The United Kingdom (and in this they are known to be supported by Norway, the other great whaling country) are absolutely opposed to the denunciation of the international agreement, because in their view it would be extremely difficult to revive again after the war an agreement which was primarily designed to preserve the future stocks of whales. This is an especially important consideration because Japan, who were building up a whaling industry some years before [Page 1139] the war, were never parties to the international agreement, although at the 1939 conference they agreed to become participants at the end of that year: At a later stage after the war in Europe had broken out they decided to withhold participation.

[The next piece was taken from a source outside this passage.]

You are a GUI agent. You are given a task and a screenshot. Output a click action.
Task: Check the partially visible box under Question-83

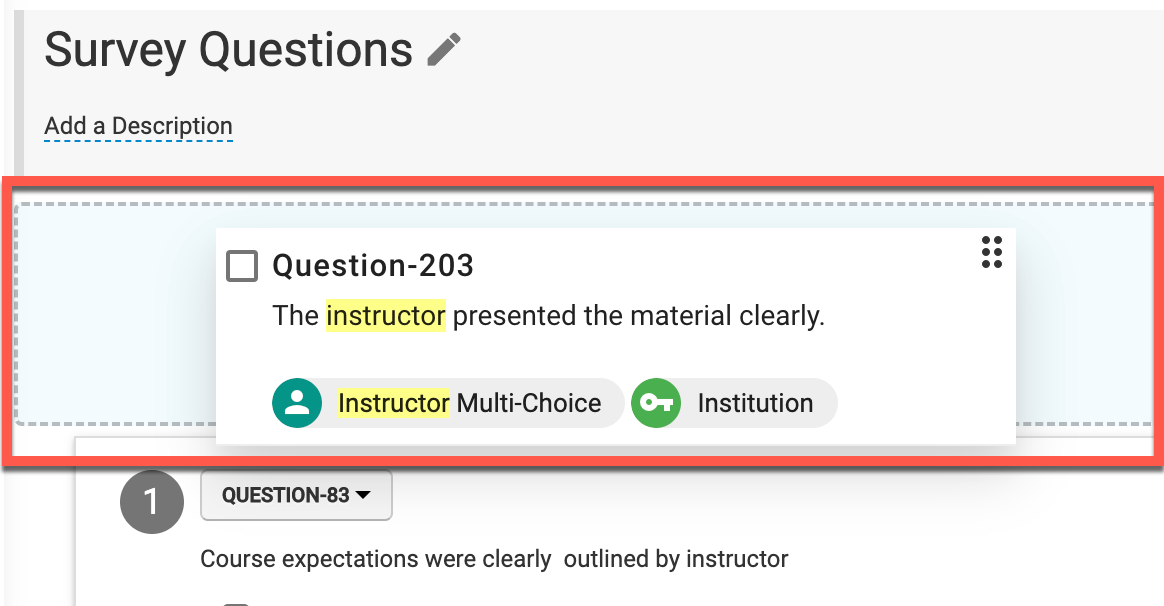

It is important, however, that whaling should be resumed as soon as war conditions permit wtih a view to obtaining the maximum supplies of whale oil to replenish the present stocks, which are rapidly becoming exhausted, and, with that end in view, the position has been examined by the Departments of the United Kingdom concerned to see if there are any directions in which the international agreement could, by mutual consent and as a purely temporary measure be safely modified without imperilling the position. An invitation was accordingly sent by the Foreign Office to, inter alia, the British Ambassador in Washington on 11th March 1943, inviting the United States of America Government to participate in a whaling conference, which it was then contemplated would be held towards the end of that month …19

It should be clearly understood that the proposals for discussion at the suggested conference would be merely temporary modifications of the existing whaling agreements in order to meet the wholly abnormal circumstances which will exist at the termination of the war. Any modifications agreed on at the conference would operate only during the first season in which whaling operations are resumed (or at most the first two seasons). If it should be found that the acute shortage of whale oil continues for a longer period and that the number of expeditions available remains small, it might be desirable to extend the modifications for another season, but this would be possible only by agreement reached at a subsequent conference. In the absence of any such agreement the conditions imposed by the whaling agreements of 1937–1939 would again be fully operative (except those that have expired by lapse of time).

It is, in the opinion of the United Kingdom, of the utmost importance that these and other matters should be discussed in anticipation of the revival of whaling operations after the war, and it is equally important that this conference should be held before 1st January 1944, as otherwise the whaling industry will continue to press for a denunciation of the agreement before that date. Indeed, the longer the conference is left in abeyance and the decision of H. M. Government remains uncommunicated to the industry, the stronger will be their plea to scrap every vestige of control, in which case the whale stocks would be vitally affected, as they were being affected before the outbreak of war, owing to the inevitable delay which would occur before a new international whaling agreement could be concluded and ratified.”

In its covering letter the Foreign Office states, “You will see that we are particularly anxious that the conference should be held before January 1, 1944, and I sincerely hope that the United States Government will be able to meet our wishes in this matter.”

Winant
  1. Omission indicated in the original telegram.